When the rice has finished cooking, add the 2 tbsp vinegar and mix well. This helps create a sticky rice.
For the tuna
Drain the tuna and place them into a bowl.
Add the sriracha, Mayo and mix. Let sit while you prepare the rest of the ingredients.
Assembling the tuna stacks
Using a 4 to 5 inch diameter bowl, sprinkle the bottom with the sesame seeds and furikake.
On top of the furikake, add the chopped cucumbers, green onions, shredded carrots and the chopped avocado.
Over the veggies, add the tuna and using the back of a spoon or small spatula, press down firmly into the bowl. Each serving will have approximately 5.4 ounces of tuna (1 can per serving).

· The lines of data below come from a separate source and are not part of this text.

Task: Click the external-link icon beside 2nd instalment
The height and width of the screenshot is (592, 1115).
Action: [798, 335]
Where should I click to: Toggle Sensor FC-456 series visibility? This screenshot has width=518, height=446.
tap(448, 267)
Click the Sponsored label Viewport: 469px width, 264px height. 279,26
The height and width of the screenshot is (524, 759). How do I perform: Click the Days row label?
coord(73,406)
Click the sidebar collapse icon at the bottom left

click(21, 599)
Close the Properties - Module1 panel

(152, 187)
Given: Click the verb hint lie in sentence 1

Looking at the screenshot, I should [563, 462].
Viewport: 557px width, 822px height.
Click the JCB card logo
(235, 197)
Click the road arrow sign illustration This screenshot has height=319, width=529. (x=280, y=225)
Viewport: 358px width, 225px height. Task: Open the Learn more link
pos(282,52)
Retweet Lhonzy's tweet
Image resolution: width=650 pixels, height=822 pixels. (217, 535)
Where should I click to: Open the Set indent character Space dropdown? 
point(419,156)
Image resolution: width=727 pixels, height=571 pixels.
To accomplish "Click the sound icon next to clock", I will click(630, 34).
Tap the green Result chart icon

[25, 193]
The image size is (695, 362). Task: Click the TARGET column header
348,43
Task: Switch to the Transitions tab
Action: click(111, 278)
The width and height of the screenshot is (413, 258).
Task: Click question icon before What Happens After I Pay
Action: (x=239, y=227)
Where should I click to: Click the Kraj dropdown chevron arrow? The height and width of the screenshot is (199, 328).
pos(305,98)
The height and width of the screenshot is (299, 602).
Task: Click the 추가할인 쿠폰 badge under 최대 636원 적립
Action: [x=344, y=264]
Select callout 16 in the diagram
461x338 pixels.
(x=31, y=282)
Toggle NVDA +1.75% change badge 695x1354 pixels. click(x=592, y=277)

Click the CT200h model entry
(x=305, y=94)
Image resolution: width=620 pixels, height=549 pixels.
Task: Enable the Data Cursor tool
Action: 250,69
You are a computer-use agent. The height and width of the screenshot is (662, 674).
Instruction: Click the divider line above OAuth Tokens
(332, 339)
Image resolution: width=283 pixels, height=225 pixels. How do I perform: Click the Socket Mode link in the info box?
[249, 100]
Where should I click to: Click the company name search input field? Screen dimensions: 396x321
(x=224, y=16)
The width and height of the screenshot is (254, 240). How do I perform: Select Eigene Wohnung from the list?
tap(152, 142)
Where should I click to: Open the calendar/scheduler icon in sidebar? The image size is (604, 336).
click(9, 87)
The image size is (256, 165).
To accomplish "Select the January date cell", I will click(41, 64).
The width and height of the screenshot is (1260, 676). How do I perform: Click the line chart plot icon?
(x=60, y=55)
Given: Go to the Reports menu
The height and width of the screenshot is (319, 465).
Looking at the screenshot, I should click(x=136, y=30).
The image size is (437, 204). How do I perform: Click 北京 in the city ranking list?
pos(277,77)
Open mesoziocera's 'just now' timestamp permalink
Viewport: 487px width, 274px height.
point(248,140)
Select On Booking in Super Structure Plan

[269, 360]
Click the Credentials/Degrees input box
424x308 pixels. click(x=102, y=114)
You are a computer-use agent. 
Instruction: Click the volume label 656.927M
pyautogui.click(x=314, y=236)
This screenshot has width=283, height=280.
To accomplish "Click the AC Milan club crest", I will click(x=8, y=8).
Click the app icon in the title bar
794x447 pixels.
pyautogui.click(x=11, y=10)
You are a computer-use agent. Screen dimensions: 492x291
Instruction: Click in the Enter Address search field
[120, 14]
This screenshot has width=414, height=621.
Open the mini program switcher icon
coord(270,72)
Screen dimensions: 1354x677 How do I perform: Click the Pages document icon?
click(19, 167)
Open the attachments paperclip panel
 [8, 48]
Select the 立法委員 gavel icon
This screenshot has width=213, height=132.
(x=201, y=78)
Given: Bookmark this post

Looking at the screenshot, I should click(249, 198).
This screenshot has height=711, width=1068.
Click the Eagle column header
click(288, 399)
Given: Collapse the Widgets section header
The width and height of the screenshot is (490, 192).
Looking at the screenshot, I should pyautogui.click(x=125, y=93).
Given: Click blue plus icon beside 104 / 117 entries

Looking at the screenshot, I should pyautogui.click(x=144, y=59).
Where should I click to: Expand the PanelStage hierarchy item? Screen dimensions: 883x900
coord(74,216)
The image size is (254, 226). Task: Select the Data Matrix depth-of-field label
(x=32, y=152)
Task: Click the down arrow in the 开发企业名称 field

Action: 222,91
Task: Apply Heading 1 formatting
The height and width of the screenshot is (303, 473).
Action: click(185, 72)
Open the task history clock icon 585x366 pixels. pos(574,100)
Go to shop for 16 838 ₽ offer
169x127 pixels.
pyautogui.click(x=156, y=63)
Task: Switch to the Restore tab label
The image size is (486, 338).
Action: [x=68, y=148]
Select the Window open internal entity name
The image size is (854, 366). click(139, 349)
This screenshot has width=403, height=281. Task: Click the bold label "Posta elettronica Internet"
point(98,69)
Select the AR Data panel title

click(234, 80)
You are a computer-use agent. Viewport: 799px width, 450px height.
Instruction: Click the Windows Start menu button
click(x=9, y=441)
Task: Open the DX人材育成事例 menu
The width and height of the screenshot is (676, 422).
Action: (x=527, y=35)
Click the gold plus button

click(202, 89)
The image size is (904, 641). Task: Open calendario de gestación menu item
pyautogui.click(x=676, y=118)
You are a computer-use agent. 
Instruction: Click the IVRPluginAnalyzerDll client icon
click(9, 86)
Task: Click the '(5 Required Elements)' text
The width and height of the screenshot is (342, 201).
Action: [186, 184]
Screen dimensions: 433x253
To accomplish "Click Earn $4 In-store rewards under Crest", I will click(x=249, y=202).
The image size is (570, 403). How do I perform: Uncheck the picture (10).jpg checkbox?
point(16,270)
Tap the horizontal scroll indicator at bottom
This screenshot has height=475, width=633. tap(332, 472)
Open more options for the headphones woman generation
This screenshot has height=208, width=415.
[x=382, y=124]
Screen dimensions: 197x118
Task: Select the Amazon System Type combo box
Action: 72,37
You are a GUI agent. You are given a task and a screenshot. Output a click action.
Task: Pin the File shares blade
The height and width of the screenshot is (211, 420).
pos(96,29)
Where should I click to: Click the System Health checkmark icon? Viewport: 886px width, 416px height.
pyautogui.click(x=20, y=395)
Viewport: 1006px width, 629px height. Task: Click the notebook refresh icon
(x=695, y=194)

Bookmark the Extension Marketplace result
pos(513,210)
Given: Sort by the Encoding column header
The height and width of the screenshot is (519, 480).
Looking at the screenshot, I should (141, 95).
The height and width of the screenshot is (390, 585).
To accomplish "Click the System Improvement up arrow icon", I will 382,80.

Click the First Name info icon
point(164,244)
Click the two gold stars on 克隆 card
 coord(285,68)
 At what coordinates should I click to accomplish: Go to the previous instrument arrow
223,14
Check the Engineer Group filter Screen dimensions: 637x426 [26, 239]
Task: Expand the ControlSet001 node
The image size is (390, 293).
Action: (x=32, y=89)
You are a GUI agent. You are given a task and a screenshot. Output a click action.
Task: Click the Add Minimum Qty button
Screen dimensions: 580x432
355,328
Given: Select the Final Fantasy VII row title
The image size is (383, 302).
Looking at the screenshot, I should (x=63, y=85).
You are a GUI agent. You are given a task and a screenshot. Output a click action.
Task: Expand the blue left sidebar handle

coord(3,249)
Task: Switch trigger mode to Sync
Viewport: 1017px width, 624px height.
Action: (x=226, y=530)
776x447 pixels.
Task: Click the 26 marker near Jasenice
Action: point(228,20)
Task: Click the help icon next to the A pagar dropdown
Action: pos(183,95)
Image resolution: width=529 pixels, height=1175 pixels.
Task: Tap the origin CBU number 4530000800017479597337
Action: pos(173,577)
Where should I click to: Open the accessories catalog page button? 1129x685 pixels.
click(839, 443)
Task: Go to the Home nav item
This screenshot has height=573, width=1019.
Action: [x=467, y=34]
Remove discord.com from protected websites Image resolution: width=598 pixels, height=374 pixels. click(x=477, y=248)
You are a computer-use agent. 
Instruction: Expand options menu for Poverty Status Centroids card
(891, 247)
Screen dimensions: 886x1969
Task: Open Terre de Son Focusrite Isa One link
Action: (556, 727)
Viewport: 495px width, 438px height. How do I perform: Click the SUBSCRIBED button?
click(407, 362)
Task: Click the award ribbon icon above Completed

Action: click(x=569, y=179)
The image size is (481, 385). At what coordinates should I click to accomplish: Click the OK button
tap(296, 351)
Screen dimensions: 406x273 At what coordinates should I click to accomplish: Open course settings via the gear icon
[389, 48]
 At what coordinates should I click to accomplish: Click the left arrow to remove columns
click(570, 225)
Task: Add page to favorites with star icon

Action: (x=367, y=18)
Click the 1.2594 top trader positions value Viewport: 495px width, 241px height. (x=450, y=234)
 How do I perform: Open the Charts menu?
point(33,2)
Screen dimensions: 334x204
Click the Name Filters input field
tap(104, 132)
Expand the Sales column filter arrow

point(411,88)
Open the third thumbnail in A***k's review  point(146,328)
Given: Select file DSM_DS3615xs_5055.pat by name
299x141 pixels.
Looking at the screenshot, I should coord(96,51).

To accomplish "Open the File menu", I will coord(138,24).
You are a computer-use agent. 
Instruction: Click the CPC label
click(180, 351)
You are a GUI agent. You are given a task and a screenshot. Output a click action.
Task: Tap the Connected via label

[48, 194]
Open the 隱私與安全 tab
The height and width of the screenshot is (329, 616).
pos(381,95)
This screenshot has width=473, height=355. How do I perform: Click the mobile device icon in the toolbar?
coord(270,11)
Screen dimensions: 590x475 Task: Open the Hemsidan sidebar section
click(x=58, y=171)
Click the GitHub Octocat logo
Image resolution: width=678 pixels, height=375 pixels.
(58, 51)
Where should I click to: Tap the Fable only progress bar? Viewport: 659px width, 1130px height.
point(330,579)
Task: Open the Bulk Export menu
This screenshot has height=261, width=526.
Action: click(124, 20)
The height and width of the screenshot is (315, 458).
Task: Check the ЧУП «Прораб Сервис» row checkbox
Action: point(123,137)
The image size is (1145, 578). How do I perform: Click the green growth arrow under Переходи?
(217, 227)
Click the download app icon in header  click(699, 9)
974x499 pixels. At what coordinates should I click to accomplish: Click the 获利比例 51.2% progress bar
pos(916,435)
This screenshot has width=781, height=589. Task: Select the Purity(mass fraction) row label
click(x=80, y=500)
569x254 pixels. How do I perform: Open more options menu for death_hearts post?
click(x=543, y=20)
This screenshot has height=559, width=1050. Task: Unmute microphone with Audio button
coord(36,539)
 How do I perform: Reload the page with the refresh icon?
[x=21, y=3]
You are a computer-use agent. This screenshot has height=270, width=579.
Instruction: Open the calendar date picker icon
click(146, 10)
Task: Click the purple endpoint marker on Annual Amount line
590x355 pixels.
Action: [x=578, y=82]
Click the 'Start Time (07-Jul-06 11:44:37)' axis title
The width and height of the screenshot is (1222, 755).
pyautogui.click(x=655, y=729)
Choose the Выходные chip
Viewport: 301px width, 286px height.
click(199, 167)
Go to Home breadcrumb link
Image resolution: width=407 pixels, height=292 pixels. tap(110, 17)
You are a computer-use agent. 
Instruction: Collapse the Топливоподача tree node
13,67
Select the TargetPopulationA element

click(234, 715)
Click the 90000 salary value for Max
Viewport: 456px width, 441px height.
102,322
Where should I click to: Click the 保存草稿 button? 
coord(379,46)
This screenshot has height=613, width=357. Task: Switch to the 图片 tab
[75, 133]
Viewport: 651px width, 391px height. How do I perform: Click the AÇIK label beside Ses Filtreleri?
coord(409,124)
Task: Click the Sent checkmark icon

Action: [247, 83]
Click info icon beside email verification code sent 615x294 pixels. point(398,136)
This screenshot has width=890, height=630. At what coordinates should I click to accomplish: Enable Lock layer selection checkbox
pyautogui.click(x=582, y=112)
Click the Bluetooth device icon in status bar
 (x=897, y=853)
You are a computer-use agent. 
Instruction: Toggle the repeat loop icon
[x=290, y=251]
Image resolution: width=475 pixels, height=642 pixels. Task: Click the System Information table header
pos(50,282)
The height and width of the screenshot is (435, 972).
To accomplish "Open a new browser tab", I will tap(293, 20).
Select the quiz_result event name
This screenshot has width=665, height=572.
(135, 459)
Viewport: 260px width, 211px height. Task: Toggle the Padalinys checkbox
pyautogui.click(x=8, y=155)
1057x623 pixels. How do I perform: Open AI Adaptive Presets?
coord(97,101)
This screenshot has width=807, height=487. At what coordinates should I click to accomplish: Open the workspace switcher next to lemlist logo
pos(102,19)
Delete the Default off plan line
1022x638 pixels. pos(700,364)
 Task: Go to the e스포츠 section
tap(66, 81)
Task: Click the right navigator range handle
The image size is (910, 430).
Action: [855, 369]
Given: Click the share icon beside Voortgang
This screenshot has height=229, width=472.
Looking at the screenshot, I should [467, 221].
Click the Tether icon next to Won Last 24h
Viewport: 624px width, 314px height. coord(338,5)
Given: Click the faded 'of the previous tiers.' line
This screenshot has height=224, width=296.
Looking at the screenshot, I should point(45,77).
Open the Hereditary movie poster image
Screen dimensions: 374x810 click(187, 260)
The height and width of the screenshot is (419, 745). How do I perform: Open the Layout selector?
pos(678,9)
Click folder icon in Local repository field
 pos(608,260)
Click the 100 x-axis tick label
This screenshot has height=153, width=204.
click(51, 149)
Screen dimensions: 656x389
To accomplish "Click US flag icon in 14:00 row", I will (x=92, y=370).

On top of the tuna add approximately 1/4 to 1/2 cup of the rice and using the back of a spoon or a spoon small spatula, press firmly into the bottom of the bowl.
Finally, place a small plate on top of the bowl, flip over and remove the bowl. If you find that your tuna isn’t releasing easily, use a butter knife and run it between the bowl and the tuna mixture to slightly release from the side of the bowl prior to flipping. Top with your favorite ingredients. Enjoy!
  • Use pickled ginger for topping or chop it and add it to the veggie mixture on layering.
  • If you meal prep, you can prepare these ahead of time, keep the stacks in the container until you’re ready to flip it and eat.